Taxation américaine sur la vanille malgache: un statu quo précaire malgré une réduction du taux douanier

La semaine à venir devait marquer l’entrée en vigueur d’une hausse drastique des droits de douane américains sur les produits en provenance de Madagascar, passant de 10% à 47%. Face à cette menace, les autorités malgaches multiplient les rencontres avec leurs homologues américains pour tenter d’obtenir des éclaircissements et préserver les intérêts du pays. Toutefois, des questions cruciales restent sans réponse, laissant planer une incertitude pesante sur les filières exportatrices, en particulier celle de la vanille.

Finalement, la taxation appliquée sera fixée à 15%, un taux bien inférieur aux 47% initialement prévus. Un allègement qui peut sembler favorable, mais qui ne dissipe pas totalement les inquiétudes des opérateurs malgaches. “Cette augmentation significative des droits de douane rendra les produits malgaches plus chers pour les consommateurs et entreprises américaines. Cela risque d’affaiblir la compétitivité de nos produits sur ce marché”, analyse un économiste. Il précise que les clients américains pourraient rapidement se tourner vers d’autres fournisseurs aux tarifs plus avantageux, comme des producteurs locaux ou des pays concurrents, ce qui se traduirait par une baisse des exportations malgaches vers les États-Unis.

Parmi les secteurs les plus exposés figurent l’agriculture, avec la vanille et le café en première ligne, ainsi que le textile et le secteur minier. La vanille, en particulier, est un produit phare de Madagascar. “La situation est inquiétante”, confie un responsable d’un groupement d’exportateurs. “Les Etats-Unis représentent environ 15% des exportations malgaches, mais dans ce segment, la vanille occupe une place majeure, avec 70% de la production destinée à ce marché.”

Ce responsable redoute une perte de compétitivité de la vanille malgache face à ses concurrents. “Nous restons le premier exportateur mondial, mais d’autres pays comme l’Ouganda ou l’Indonésie peuvent répondre à près de la moitié de la demande américaine. De plus, un stock important de vanille est disponible à l’étranger, ce qui pourrait pousser les acheteurs à privilégier ces sources, moins impactées par les coûts additionnels.”

Selon lui, la différence de taxation entre Madagascar et ses challengers aggrave encore la situation. “Nos produits perdent en compétitivité car d’autres producteurs sont soumis à des droits de douane bien moindres, souvent autour de 10%.” Cette disparité pourrait à terme détourner les acheteurs américains et faire perdre des parts de marché à Madagascar, au détriment de la filière locale.
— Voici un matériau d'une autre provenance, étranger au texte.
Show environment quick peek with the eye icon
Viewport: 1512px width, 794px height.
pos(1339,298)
Les chiffres illustrent ces enjeux. En 2022, Madagascar a exporté 823 tonnes de vanille vers les États-Unis. Ce volume a diminué à 434 tonnes en 2023, avant d’être estimé à 1.278 tonnes en 2024. À titre de comparaison, les importations totales de vanille aux Etats-Unis atteignent 2 600 tonnes sur la même année. Ce positionnement montre que Madagascar reste un acteur majeur sur ce marché, mais aussi que la demande est répartie entre plusieurs pays producteurs.

Les acheteurs américains sont majoritairement des industriels spécialisés dans les arômes, qui utilisent la vanille malgache principalement pour l’extraction. Cela signifie que la vanille exportée est peu ou pas transformée avant son départ de Madagascar, ce qui représente un défi pour la création de valeur ajoutée locale.
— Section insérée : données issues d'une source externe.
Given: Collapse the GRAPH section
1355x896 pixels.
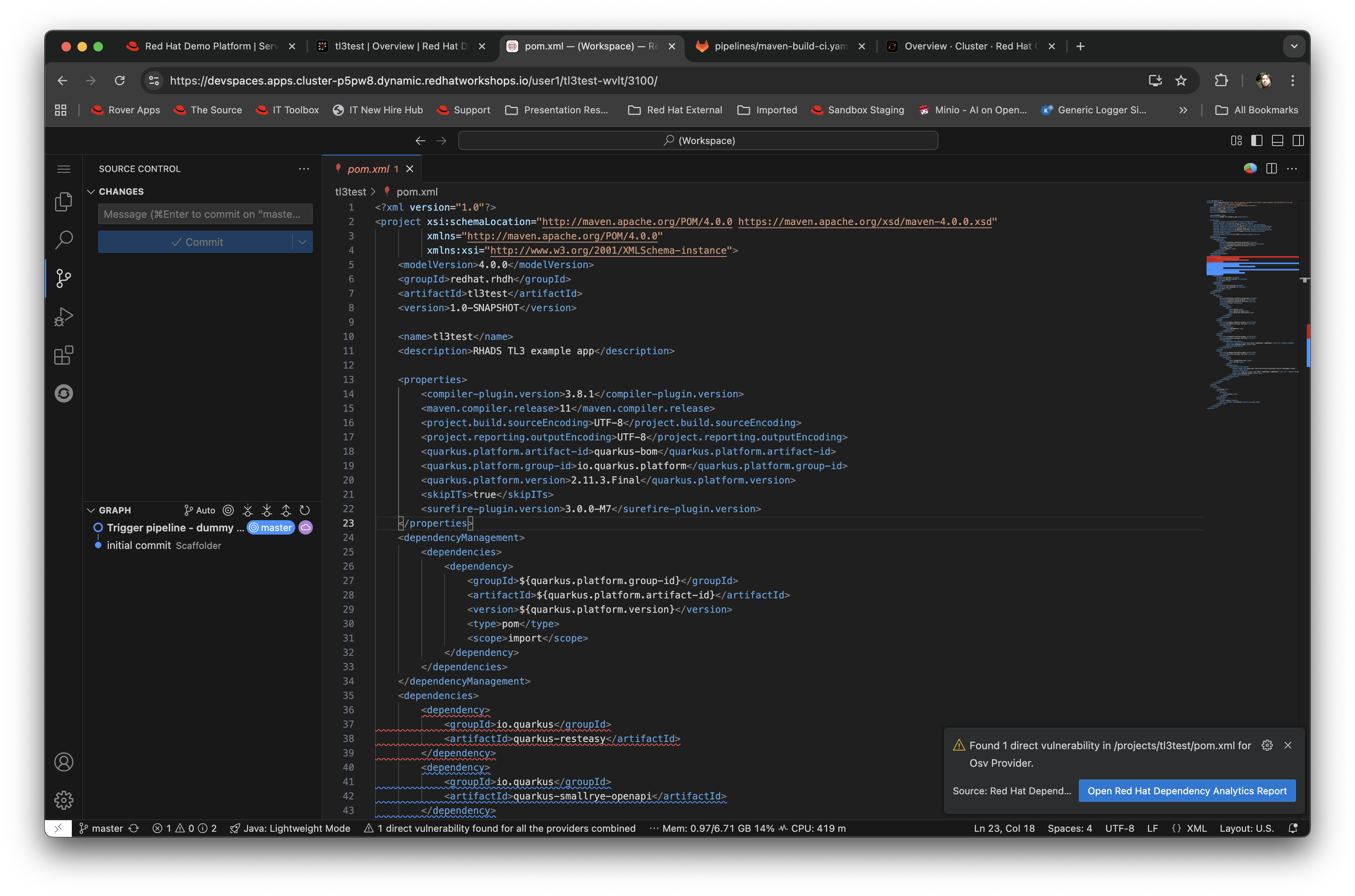Looking at the screenshot, I should (92, 510).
Face à ces contraintes, les acteurs malgaches réfléchissent à des solutions pour atténuer les impacts de la taxation et renforcer leur présence sur les marchés. “Il faudra faire preuve d’inventivité”, souligne un opérateur du secteur. “Explorer de nouveaux marchés émergents pourrait être une piste intéressante, afin de ne pas dépendre exclusivement des Etats-Unis.”

Par ailleurs, les autorités travaillent à des négociations diplomatiques pour clarifier les modalités de cette taxation et espèrent parvenir à des accords favorables avant une possible mise en œuvre plus stricte. En attendant, les exportateurs doivent composer avec cette incertitude qui freine les investissements et la planification stratégique.

L’impact de la hausse douanière se fait sentir au-delà des volumes exportés. Les producteurs locaux craignent une perte de revenus et une fragilisation des filières, notamment dans les zones rurales où la culture de la vanille est une source essentielle d’emploi et de revenus. La nécessité de renforcer la compétitivité passe aussi par l’amélioration des conditions de production, la maîtrise de la qualité et le développement de chaînes de valeur intégrées.

Dans ce contexte, le statu quo relatif avec un taux de taxation fixé à 15% est perçu comme un moindre mal, mais ne saurait masquer les défis à venir. La filière vanille, vitale pour l’économie malgache, doit s’adapter à un environnement international en mutation, marqué par des pressions tarifaires, des concurrents de plus en plus agressifs, et une demande qui évolue.